I fumbled in my pockets and held a pair of handcuffs ready to snap them upon the wrists of the maniac.

" I regret that I am only able to extend this offer to two of you," continued X. Y. Z., "for you, sir,"—he was addressing me,—"have not fully complied with the terms. You have sat at my table, but you have not eaten with me."

A wave of happiness and thankfulness surged through me at that moment. I felt sure that my caution had saved my life. But the other's! They had eaten, and I felt that there was no time to be lost. Arrests must be made, and physicians must be summoned. Stomach pumps might yet save the lives of those two sturdy young people.
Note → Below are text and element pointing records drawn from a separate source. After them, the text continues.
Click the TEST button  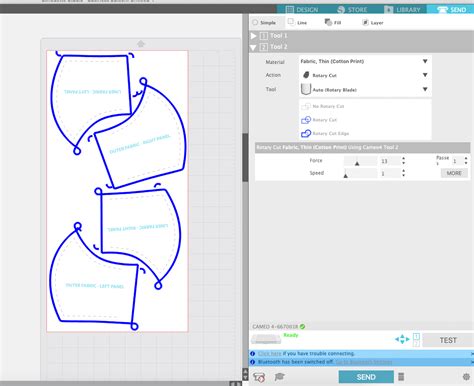click(x=448, y=340)
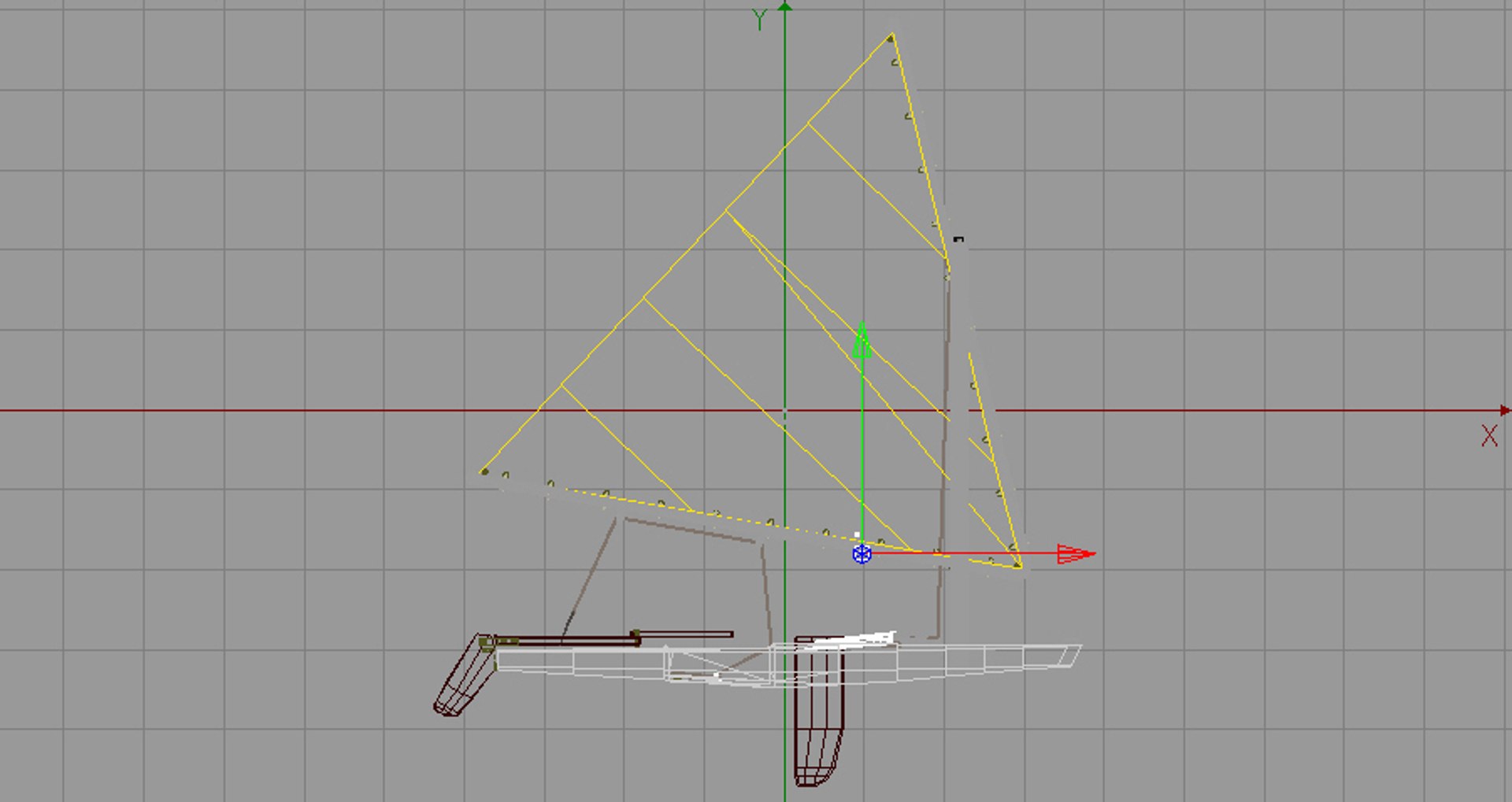This screenshot has height=802, width=1512.
Task: Click the green Y axis label
Action: coord(759,20)
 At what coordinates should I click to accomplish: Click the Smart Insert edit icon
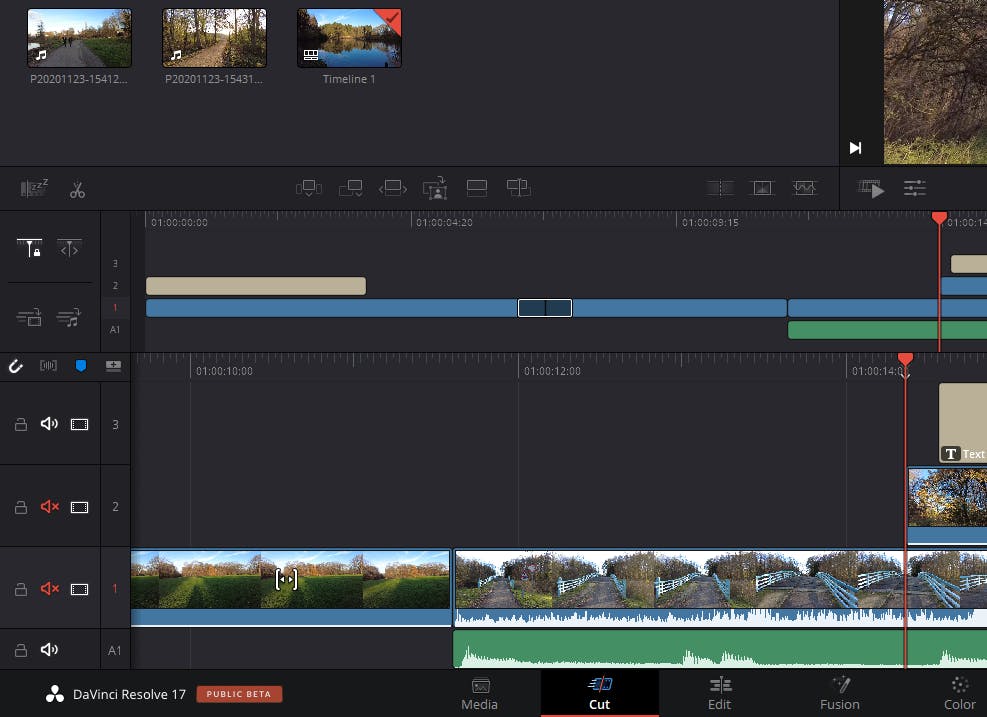tap(309, 188)
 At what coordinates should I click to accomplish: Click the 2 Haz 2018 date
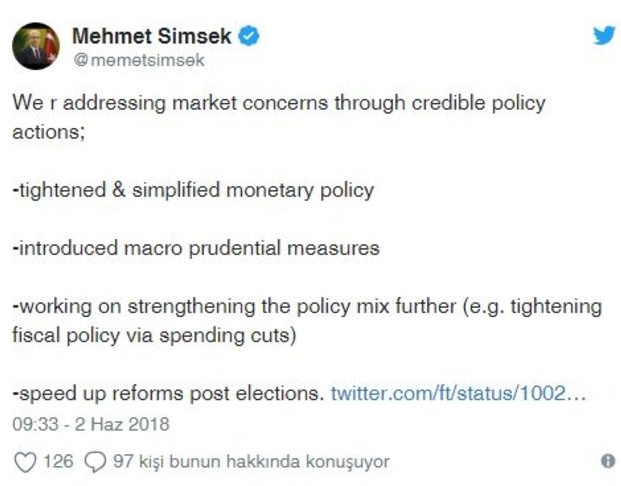[122, 424]
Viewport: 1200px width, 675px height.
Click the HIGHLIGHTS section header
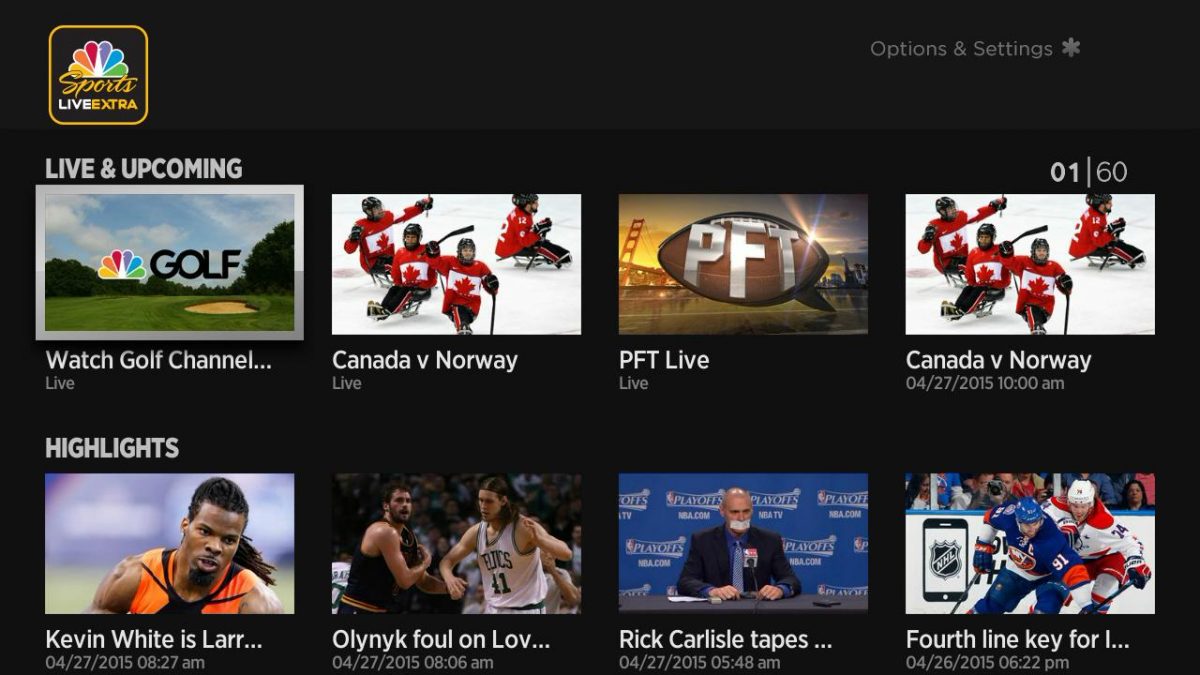[110, 449]
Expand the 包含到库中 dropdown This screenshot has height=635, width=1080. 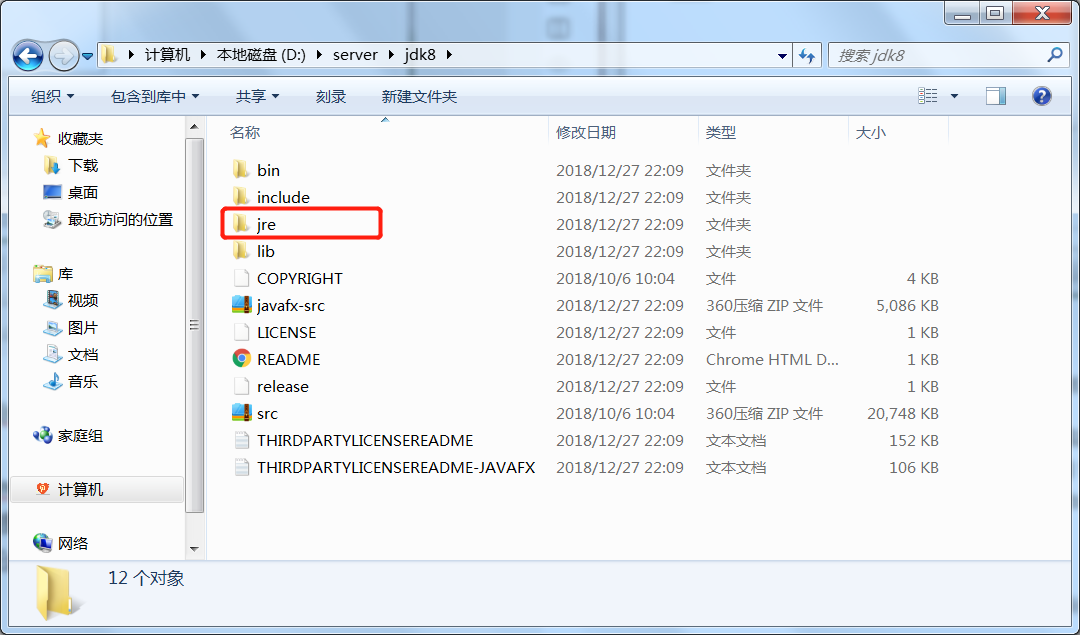[155, 96]
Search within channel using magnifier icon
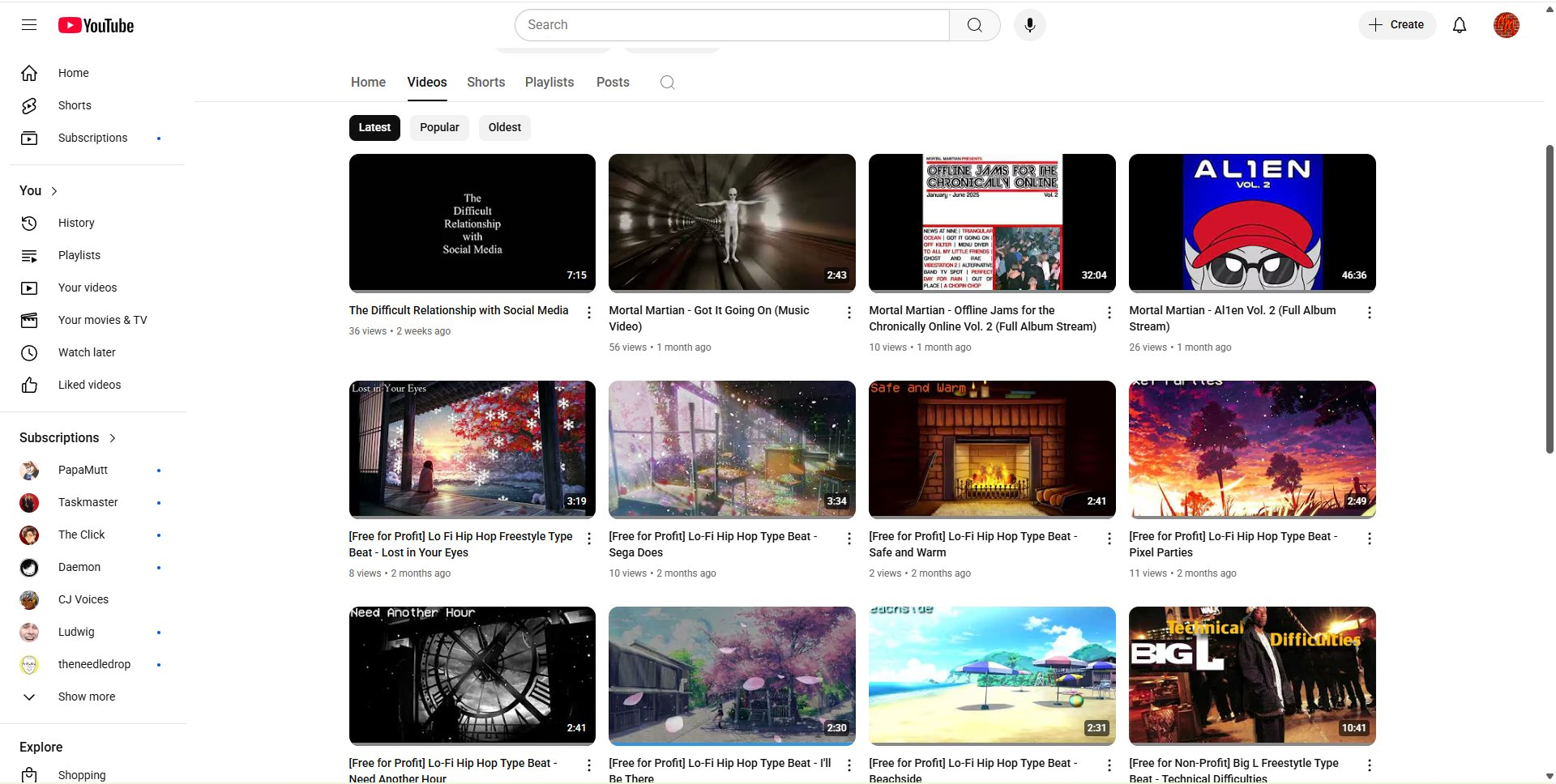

"My scheme is simply this," began the old man, and I decided to wait at least long enough to hear the vile story from the madman's own lips.

"You will make as pretty a pair as ever were wed," continued the old fellow, "and I want you to keep house for me. You shall have the deeds, and my fortune when I die."

I was mystified. I gasped for breath.

"All I ask," said X.. Y. Z., taking the young people kindly by the hand, "is that you let a lonely old fellow without a friend in the world, since he put the badge of a widower on his sleeve, have a lodging in the house. Above all, never let him dine alone again as long as he lives."

There was a moment's silence. Then simultaneously three newspaper clippings were produced and three voices asked in consternation: —

"Are you not the man who advertised for some one to die with him?"

"To DIE with me!" shouted X. Y. Z., in accents of horror, at the same time snatching the advertisement from my hand.

"Damn it!" he ejaculated. "The confounded printers have dropped the letter 'N' from its place. I wrote: 'WHO WILL DINE WITH ME?'"

.   .   .   .   .   .   .   .   .   .   .

Two smart city editors of up-to-date newspapers the next day failed to print the sensational story of a new Suicide Club which they had scheduled, for Jack Brevier and Miss Nelly Fligh, each star reporters, reported it to be "a fake." Shortly afterwards those enterprising reporters sent in their resignations, and X. Y. Z. welcomed into his household an adopted son and daughter.

As for me,— I left Scotland Yard, and took to—Well, that is immaterial, anyway.